## Given request
Continue the description of the Louis XVI regulator clock from where it stops.

## Source text
----

Exceptional Regulator clock with Equation of Time and Remontoire d’Egalité, Louis XVI period
Call +33 1 45 61 44 55
Case Attributed to Ferdinand Schwerdfeger
Dial Attributed to Joseph Coteau
Exceptional Regulator Clock with Equation of Time and Remontoire d’Egalité
Paris, late Louis XVI period, circa 1785-1788
Height 204.5 cm; width 56.5 cm; depth 32.5 cm
The enamel dial, signed “Robin aux Galeries du Louvre”, indicates the hours in Roman numerals, the annual calendar including the months and the days, and the difference between solar time and mean time (the equation of time) with two minute hands; there is a central seconds hand. The gridiron balance features a pyrometer with double graduation, marked Froid, Tempéré and Chaud, indicating the expansion of the metals. The elegant glazed mahogany veneered case with dentilled cornice is surmounted by a sloping pediment. The bronze mounts are finely chased and gilt: the dial is framed by scrolling motifs, drapery and beading; the base is embellished by leaf and flower friezes; beneath the entablature there are three pierced friezes made up of scrolling motifs.

----

## Stored items

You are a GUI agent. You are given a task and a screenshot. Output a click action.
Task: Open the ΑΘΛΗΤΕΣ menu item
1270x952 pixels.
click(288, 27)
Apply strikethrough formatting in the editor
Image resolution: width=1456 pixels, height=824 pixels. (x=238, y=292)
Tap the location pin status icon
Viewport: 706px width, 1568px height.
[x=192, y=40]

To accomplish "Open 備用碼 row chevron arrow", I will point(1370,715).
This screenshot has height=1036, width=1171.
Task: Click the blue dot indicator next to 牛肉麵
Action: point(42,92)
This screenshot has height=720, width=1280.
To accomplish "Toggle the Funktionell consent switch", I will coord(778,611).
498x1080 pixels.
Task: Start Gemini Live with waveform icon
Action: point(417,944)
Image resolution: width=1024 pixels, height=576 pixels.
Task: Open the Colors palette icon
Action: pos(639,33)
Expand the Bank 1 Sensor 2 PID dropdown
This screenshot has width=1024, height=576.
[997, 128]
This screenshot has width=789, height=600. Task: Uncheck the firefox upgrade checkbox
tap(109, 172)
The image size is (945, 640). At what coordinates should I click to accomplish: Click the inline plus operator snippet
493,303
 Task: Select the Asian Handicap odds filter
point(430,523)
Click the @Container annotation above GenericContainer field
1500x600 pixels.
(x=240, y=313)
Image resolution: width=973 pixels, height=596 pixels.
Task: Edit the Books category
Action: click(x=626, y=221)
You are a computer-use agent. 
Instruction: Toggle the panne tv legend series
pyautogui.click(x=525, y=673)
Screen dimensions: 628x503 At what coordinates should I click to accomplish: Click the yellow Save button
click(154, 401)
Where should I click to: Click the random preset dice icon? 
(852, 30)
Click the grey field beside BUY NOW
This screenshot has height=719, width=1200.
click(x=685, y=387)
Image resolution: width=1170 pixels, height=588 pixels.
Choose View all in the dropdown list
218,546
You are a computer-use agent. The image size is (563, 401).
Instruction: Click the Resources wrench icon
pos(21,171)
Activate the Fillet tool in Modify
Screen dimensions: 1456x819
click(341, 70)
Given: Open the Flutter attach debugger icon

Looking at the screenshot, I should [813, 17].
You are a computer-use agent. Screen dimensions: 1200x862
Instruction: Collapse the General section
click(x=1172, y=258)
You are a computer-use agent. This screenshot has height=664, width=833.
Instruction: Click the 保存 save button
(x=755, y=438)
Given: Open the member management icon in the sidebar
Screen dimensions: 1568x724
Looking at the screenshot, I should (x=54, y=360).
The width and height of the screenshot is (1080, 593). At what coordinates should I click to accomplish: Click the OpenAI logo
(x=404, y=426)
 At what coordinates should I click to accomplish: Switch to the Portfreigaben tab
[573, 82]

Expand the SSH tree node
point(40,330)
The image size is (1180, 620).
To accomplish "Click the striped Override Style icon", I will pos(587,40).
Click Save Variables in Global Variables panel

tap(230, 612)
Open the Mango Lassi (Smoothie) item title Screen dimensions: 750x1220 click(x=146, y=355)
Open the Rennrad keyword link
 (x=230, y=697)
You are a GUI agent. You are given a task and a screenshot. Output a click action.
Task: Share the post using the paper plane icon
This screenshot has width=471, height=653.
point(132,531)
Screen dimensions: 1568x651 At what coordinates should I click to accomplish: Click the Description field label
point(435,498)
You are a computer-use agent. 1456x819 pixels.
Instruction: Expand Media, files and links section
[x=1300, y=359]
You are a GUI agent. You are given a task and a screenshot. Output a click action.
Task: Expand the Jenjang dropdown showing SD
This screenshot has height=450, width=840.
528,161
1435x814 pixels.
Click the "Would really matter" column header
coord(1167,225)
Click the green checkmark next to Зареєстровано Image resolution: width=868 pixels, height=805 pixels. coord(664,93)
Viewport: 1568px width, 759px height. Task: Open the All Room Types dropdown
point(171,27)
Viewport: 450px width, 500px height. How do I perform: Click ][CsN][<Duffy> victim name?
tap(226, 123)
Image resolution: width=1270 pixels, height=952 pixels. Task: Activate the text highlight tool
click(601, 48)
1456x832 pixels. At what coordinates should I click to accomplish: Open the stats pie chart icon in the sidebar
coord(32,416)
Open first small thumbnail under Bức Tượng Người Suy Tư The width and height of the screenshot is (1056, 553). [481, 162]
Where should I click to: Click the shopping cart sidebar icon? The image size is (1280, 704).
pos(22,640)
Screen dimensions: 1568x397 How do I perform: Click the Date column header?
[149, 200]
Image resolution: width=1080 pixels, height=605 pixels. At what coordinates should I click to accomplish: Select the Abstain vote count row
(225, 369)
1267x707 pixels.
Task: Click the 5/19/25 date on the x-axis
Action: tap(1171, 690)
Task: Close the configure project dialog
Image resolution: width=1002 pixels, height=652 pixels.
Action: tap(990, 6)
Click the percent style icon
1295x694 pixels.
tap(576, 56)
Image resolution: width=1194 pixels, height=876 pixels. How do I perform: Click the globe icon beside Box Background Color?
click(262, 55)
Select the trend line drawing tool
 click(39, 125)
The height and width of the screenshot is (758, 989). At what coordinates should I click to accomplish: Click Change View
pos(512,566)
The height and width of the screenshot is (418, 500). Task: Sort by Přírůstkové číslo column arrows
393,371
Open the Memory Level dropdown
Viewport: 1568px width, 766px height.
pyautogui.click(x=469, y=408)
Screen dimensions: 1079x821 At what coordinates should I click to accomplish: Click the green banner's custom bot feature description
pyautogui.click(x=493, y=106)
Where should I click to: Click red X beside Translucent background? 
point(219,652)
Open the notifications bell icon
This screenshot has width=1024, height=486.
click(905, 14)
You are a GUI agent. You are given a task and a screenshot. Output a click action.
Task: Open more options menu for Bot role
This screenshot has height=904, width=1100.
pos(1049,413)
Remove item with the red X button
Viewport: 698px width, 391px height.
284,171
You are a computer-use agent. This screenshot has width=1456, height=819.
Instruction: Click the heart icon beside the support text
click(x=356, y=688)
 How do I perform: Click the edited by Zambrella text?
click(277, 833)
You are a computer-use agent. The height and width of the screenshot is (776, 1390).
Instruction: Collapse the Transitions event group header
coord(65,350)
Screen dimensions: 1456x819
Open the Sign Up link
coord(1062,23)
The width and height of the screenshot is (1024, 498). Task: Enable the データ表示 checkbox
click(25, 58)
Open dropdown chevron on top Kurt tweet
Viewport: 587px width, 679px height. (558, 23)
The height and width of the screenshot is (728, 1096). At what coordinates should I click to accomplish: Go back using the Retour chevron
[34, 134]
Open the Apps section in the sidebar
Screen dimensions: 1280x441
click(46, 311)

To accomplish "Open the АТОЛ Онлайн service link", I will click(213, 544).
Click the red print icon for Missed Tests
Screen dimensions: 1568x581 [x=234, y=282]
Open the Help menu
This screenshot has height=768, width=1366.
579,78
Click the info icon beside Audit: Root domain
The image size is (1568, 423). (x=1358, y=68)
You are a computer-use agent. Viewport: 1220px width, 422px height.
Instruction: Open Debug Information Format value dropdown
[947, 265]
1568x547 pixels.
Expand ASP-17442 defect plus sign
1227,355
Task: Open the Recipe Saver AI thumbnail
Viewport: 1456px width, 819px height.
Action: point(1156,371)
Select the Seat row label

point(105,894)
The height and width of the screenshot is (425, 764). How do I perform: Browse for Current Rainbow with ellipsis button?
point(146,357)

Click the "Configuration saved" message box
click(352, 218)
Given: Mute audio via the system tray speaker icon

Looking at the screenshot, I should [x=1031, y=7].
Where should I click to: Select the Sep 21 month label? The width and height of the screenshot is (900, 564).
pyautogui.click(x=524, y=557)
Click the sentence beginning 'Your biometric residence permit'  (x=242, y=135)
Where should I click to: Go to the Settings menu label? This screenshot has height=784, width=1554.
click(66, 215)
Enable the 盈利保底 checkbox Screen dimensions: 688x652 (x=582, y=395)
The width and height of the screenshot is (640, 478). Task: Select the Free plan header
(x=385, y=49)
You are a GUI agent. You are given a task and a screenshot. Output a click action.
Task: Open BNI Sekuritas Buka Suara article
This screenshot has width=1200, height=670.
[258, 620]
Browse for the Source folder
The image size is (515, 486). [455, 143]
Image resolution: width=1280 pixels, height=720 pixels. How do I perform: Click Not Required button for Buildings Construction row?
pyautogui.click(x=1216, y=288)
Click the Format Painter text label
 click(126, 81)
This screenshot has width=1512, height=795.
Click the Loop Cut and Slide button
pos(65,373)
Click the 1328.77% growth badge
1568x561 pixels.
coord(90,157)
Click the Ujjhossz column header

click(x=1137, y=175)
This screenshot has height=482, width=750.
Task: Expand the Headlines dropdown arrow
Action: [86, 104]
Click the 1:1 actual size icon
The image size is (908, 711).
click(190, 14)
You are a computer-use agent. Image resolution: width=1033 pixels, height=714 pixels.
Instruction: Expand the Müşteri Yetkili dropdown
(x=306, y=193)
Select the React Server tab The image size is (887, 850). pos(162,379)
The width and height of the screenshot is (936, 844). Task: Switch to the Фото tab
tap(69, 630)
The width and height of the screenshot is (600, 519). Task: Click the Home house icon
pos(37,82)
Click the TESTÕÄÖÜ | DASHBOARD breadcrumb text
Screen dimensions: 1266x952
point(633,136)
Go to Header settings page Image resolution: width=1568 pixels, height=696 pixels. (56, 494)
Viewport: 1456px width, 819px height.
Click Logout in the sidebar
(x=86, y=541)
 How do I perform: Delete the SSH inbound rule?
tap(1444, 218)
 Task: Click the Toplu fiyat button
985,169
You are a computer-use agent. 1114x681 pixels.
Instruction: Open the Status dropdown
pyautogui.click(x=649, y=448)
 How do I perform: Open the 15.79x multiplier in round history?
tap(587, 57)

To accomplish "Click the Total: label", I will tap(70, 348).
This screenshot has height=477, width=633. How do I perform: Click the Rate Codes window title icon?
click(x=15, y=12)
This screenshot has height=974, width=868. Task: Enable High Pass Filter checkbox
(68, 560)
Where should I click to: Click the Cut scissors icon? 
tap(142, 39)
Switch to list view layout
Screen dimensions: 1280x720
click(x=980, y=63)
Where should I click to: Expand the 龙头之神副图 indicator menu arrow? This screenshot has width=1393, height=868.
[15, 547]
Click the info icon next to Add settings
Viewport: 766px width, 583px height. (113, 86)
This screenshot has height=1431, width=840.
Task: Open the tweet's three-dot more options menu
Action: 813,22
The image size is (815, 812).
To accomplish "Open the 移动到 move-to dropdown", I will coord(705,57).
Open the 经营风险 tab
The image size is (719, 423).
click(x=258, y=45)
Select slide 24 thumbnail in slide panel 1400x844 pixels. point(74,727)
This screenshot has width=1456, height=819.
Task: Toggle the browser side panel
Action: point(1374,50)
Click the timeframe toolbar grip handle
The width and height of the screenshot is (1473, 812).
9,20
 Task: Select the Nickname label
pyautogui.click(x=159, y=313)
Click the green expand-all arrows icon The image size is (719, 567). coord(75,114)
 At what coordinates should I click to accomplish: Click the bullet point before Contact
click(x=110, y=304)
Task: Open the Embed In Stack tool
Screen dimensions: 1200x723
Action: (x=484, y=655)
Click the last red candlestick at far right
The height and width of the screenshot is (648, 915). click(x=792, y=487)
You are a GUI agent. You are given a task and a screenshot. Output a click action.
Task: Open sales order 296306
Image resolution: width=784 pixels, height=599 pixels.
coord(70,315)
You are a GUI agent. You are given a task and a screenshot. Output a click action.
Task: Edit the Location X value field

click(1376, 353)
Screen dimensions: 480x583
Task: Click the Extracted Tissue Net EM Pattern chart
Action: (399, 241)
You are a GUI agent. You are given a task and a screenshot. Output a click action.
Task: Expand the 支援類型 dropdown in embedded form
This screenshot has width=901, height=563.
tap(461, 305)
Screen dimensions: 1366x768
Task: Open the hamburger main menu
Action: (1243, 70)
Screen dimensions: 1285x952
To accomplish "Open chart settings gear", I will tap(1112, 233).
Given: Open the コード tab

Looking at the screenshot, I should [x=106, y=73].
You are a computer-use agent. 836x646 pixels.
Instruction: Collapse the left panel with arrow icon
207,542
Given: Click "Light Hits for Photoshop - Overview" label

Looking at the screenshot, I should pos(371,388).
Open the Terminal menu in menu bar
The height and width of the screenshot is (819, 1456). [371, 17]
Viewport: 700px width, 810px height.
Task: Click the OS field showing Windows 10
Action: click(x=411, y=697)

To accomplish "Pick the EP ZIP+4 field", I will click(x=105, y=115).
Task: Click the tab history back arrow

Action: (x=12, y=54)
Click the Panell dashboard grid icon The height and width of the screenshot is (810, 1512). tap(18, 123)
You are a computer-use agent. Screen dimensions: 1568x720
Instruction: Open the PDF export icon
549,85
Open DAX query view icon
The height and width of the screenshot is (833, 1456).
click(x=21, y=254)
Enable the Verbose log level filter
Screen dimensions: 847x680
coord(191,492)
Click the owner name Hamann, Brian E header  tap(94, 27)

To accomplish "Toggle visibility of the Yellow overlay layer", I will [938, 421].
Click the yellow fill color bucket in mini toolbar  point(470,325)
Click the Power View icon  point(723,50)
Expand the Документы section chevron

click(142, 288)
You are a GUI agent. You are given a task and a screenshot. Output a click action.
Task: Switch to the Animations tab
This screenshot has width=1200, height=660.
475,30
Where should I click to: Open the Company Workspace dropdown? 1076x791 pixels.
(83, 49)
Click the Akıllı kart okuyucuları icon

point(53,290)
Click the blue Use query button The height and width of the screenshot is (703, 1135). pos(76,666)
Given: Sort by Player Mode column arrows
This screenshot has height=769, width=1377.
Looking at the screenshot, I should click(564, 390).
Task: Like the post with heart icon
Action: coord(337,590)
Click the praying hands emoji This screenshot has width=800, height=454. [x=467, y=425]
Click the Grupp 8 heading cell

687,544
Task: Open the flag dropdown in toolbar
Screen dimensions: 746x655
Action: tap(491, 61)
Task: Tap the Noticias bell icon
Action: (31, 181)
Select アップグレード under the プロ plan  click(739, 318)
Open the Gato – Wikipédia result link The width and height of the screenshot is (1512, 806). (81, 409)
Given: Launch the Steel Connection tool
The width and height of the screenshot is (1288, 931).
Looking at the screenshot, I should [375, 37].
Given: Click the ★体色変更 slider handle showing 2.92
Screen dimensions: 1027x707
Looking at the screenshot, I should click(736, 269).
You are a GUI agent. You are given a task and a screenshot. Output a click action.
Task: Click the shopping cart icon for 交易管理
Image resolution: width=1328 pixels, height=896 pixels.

----

## Written response
This regulator, made by celebrated horologist Robert Robin (1742-1799) in the final years of the 18th century, is one of the finest of its kind. The attribution of the case to Schwerdfeger is based on a number of similarities with other works by this renowned cabinetmaker, as well as on information drawn from auction catalogues of the early 19th century, for example the following from a catalogue of 1823: “A very fine regulator by Robin the elder, clockmaker to Louis XVI, with equation and compensation; the solid mahogany case by Ferdinand”. The enamel dial may confidently be attributed to Joseph Coteau, since an example with a nearly identical dial signed “Robin aux Galeries du Louvre” and “Coteau 1787”, is in the Crijns collection in Breda (see ANCAHA, Winter 1997, n° 80, p. 41). Among the comparable known Robin regulators, one is in the Paris Conservatoire des Arts et Métiers (illustrated in ANCAHA, May 1977, n° 18, p. 86, fig. 23a); another is in the Musée Paul Dupuy in Toulouse (see R. Mühe and Horand M. Vogel, Horloges anciennes, Fribourg, 1978, p. 287, fig. 581); a further example, acquired by Louis-Philippe in 1837, is in the Petit Trianon in Versailles (see S. de Ricci, Le style Louis XVI, Paris, ill. 253).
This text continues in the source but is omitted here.